> [Document segment]
^^^^^^^^^^^^^^^^

A GPU pool is a custom resource that tells the operator which GPUs in your cluster are available for Lilac inference workloads. You control everything — which nodes, how many GPUs, what hours, and how preemption works.
Creating a GPU Pool
Quickstart
Apply a basic GPUPool resource to your cluster:
apiVersion: gpu.getlilac.com/v1alpha1
kind: GPUPool
metadata:
name: b200-gpu-pool
namespace: lilac-system
spec:
nodeSelector:
nvidia.com/gpu.product: B200
cache:
enabled: true
capacity: 1000Gi
workloads:
inference: true
kubectl apply -f gpu-pool.yaml
Fully featured example
Use a fuller manifest when you want to cap the number of GPUs, define availability windows, or configure preemption behavior:
apiVersion: gpu.getlilac.com/v1alpha1
kind: GPUPool
metadata:
name: b200-gpu-pool
namespace: lilac-system
spec:
nodeSelector:
nvidia.com/gpu.product: B200
capacity:
maxGPUs: 64
maxUtilizationPct: 75
schedule:
mode: scheduled
timezone: America/New_York
windows:
- days: [mon, tue, wed, thu, fri]
start: "18:00"
end: "08:00"
- days: [sat, sun] # all day
preemption:
gracePeriod: 30s
priority: tenant
cache:
enabled: true
capacity: 1000Gi
hfTokenSecretRef:
name: huggingface
key: token
workloads:
inference: true
Model Cache
Setting up a model cache is optional, but highly recommended. The cache keeps downloaded model weights on each node so repeat cold starts do not need to fetch everything from Hugging Face again.
With a warm cache, cold starts can be reduced by up to 80%, which lets idle GPUs start serving workloads and earning money more quickly. A 1 TB cache is a good baseline and is included in the initial example above. For larger GPUs such as H200s, B200s, and B300s, use 2 TB or more for the fastest cold starts because those GPUs typically serve larger models.

^^^^^^^^^^^^^^^^

[Dataset records]
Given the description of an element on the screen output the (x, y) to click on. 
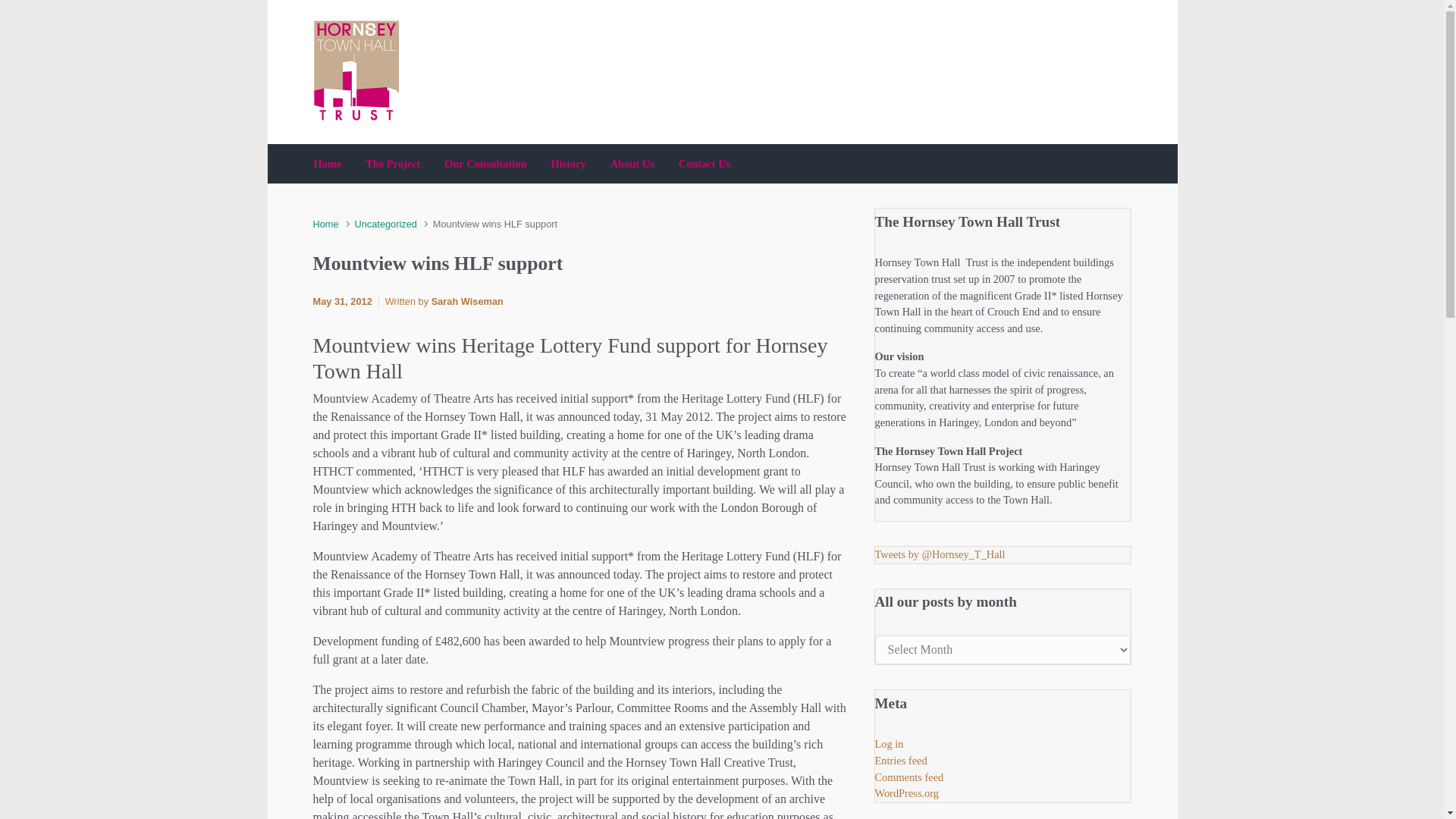
Our Consultation (485, 163)
Entries feed (901, 760)
Uncategorized (384, 224)
Contact Us (704, 163)
Sarah Wiseman (466, 301)
Home (325, 224)
Log in (889, 743)
About Us (632, 163)
Home (327, 163)
Comments feed (909, 776)
The Project (392, 163)
Uncategorized (384, 224)
View all posts by Sarah Wiseman (466, 301)
WordPress.org (907, 792)
History (567, 163)
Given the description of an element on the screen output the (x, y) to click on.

^^^^^^^^^^^^^^^^

> [Written exercise] Pick up the GPU pool guide after its final sentence and keep writing it. You don't need the material for this.

> [Answer to this task]
Starting from scratch
If you are creating a new GPUPool, include cache in the resource:
apiVersion: gpu.getlilac.com/v1alpha1
kind: GPUPool
metadata:
name: b200-gpu-pool
namespace: lilac-system
spec:
nodeSelector:
nvidia.com/gpu.product: B200
cache:
enabled: true
capacity: 1000Gi
workloads:
inference: true
Modify an existing GPU pool
If you already have a GPUPool, patch it to enable the cache:
kubectl -n lilac-system patch gpupool b200-gpu-pool --type merge -p '{
"spec": {
"cache": {
"enabled": true,
"capacity": "1000Gi"
}
}
}'
Hugging Face Token
Setting up a Hugging Face token is optional, but highly recommended. The token avoids Hugging Face rate limits for unauthenticated downloads and allows models to download at full speed.
Generate a Hugging Face access token, then create a Kubernetes Secret in the same namespace as your GPUPool:
kubectl -n {GPU pool namespace} create secret generic huggingface --from-literal=token={hf_token}
For the examples below, the GPU pool namespace is lilac-system.
Starting from scratch
If you are creating a new GPUPool, include hfTokenSecretRef in the resource:
apiVersion: gpu.getlilac.com/v1alpha1
kind: GPUPool
metadata:
name: b200-gpu-pool
namespace: lilac-system
spec:
nodeSelector:
nvidia.com/gpu.product: B200
hfTokenSecretRef:
name: huggingface
key: token
workloads:
inference: true
Apply it with:
kubectl apply -f gpu-pool.yaml
Modify an existing GPU pool
If you already have a GPUPool, patch it to attach the Hugging Face token secret:
kubectl -n lilac-system patch gpupool b200-gpu-pool --type merge -p '{
"spec": {
"hfTokenSecretRef": {
"name": "huggingface",
"key": "token"
}
}
}'
Configuration Reference
nodeSelector
Standard Kubernetes label selector. Only nodes matching these labels are included in the pool.
nodeSelector:
nvidia.com/gpu.product: B200 # GPU model
topology.kubernetes.io/zone: us-east-1a # Optional: limit to a zone
capacity
Control how much of your GPU fleet Lilac can use.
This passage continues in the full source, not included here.